# Eventing



## sportschick068 (Sep 1, 2012)

I've been riding for about 15 years - mostly english pleasure and jumping. Lately I've been with a trainer to improve jumping but now I'm considering eventing, especially since I just bought a horse that would be a good prospect, I think.

How do you get into it? Where do you even begin? I don't have a truck and trailer so I wouldn't be able to haul my horse out unless someone with a trailer went with me. I don't know of trainers in central Virginia or where to even look.


----------



## Becca93 (Jan 22, 2009)

There is a few threads asking the same information as you, so have a quick search through the Eventing sub forum that should get you started


----------



## MyBoyPuck (Mar 27, 2009)

If you're in VA, you should have no problem finding trainers and facilities. There is a huge pocket of eventers in that area. Hopefully someone from there will chime in with some info. Maybe check the area 2 usea website bulletin board.


----------



## albertaeventer (Feb 5, 2013)

Eventing is a LOT of fun!! To get started I would find an eventing coach in your area, I googled "eventing virginia" and a ton of links came up, so that's a place for you to start. I would also ask around, talk to other horse people in the area (even if they're not eventers), inquire at tack and feed stores as well. 

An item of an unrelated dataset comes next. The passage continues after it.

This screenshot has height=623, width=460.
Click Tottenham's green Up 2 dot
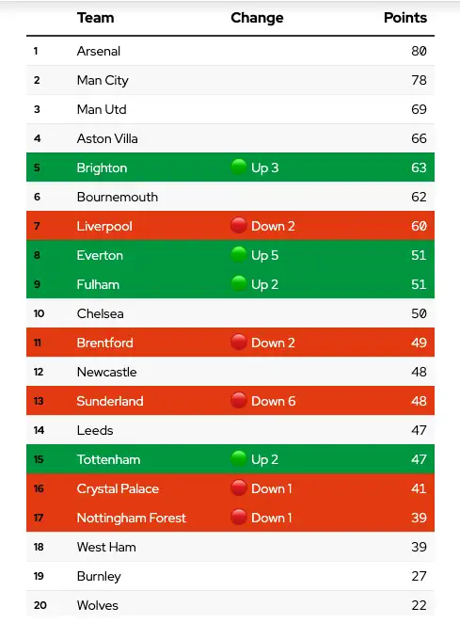[239, 459]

As far as getting started, step one would be finding a trainer in your area. I would also look on facebook for any local eventing groups and join them, get in there and start talking to people. I know there is a lot of eventing trainers in VA, right off you probably don't need to go with someone big name, I would look for someone who has a reputation of getting riders solildly started at the lower levels. If they have a customer base that is consistently doing well at the lower levels, even better!

You might be able to find someone in your area willing to trailer you to lessons and clinics and things, lots of people have an extra spot in their trailer, and if you offer to split costs and have a well mannered horse, a lot of people wouldn't mind filling it! Eventers in general are friendly and willing to lend a hand wherever needed! Renting a truck and trailer may be an option for you, as well as hiring a friend or someone at your barn who has a truck and trailer to transport your horse. I've been eventing since 2005 and still don't own a trailer, now we do have a truck though so we either rent or borrow a trailer, but before that I was just bumming rides with others from my barn or other eventers, or hiring someone to haul, I found placing a classified ad on websites and local eventing boards worked well too. It was a bit more work for sure, but it worked out really well! So it can be done, for sure!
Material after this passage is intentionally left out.